У двери оскорбленно скребся Антон, бубня: "Вы что, что ли целуетесь, да?"

– Заходи! – позвал Симагин еще чуть перехваченным голосом. Антошка вошел независимой расхлюстанной походочкой, руки в брюки, и некоторое время прогуливался как бы ни при чем. Потом, обвинительно тыча в Симагина указательным пальцем, сказал:

– Вот если бы я курил, ты бы меня уж не целовал!

– Наверное, – улыбнулся Симагин.

– Не знаю, – сказала Ася, – что это на нашего папу иногда находит. Вдруг возьмет и поцелует ни за что ни про что.

– Я ведь уже старенький, – жалобно стал оправдываться Симагин. – Какие у меня еще в жизни радости? Это вы можете летать на крыльях диаметром двадцать метров, а мне...

Антошка победно взревел и запрыгал поперек кухни:

– Ты что, что ли не знаешь, что такое диаметр?!


– ...Чай будешь пить? – спросила Ася, отрываясь от книги.

– Буду, – ответил вошедший в кухню Симагин.

– С булкой будешь?

– С булкой буду. И с маслом.

Она встала, подошла к хлебнице.

– Городская есть и бублик.

Симагин сел верхом на табуретку.

– С кр-рэнделем буду, – веско сообщил он и разинул рот в ожидании.

– Уснул? – спросила Ася, намазывая ему бублик маслом.

– Ага. Морского змея половил минут десять, и привет. А змей, между прочим, оказался разумный.

– Тошка так изменился.

– Мы все изменились.

– Что-то еще из нас выйдет... – проговорила Ася. – Что из него выйдет? И что, – она лукаво улыбнулась, – из тебя выйдет? Вот, кстати, это про тебя... Покрепче?

– Покрепче буду.

Она налила ему покрепче, свободной рукой пролистав свою книгу на несколько страниц назад.

– Вот. "Почему самые талантливые натуры в нашей жизни не дают того, что они, наверное, дали бы в Европе? Вероятно, причина в общем низком уровне интеллектуального развития; успех слишком легок, нет стимулов, точек опоры, нет пищи для сравнения, нет ничего, что бы поощряло развитие умов и характеров; вот почему самые одаренные натуры долго остаются детьми, подающими большие надежды, чтобы сразу затем, без перехода, стать стариками, ворчливыми и выжившими из ума". Вот бублик.

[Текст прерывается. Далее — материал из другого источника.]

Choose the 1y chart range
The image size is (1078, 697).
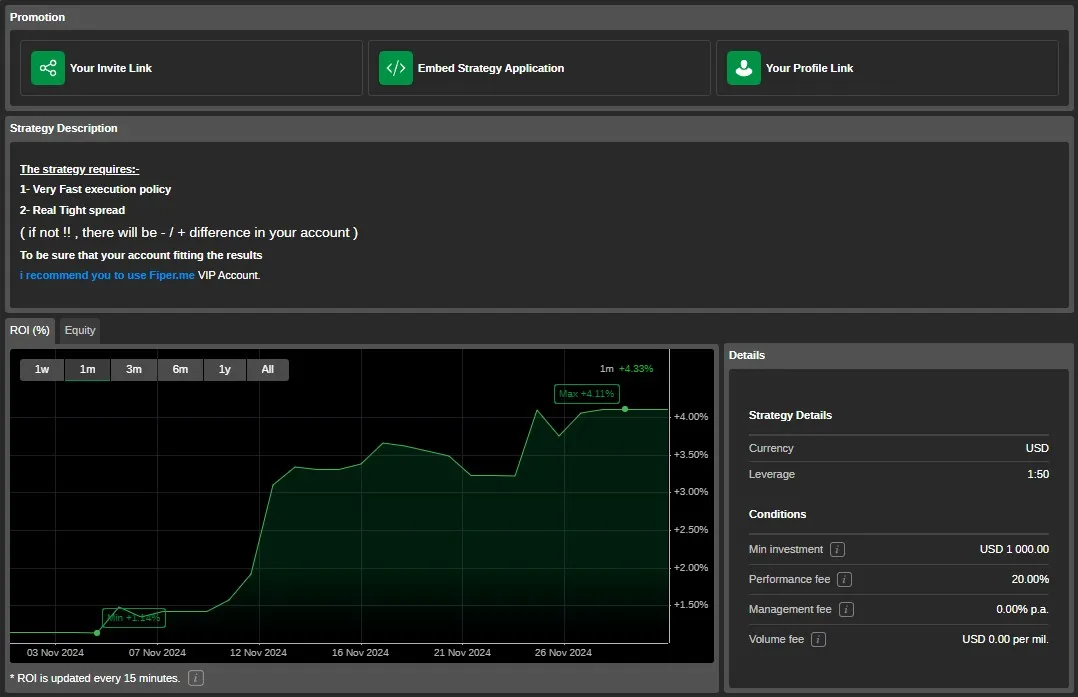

– Это что еще за клевета? – деловито осведомился Симагин, принимая у нее кр-рэндель. Ася молча показала ему тертую, трепаную обложку: "При дворе двух императоров", записки А. Ф. Тютчевой, Москва, двадцать восьмой год.

– Болтает баба, – сказал Симагин и слизнул кусочек масла, грозивший сорваться с бублика на стол. – Успех ей легок... Проехалась бы на работу – с работы в "пик". Да через весь город. А потом по очередям! – он разошелся, Ася морщила нос от сдерживаемого смеха. – Неактуально! – вынес Симагин вердикт и даже прихлопнул ладонью по столу для вящей вескости.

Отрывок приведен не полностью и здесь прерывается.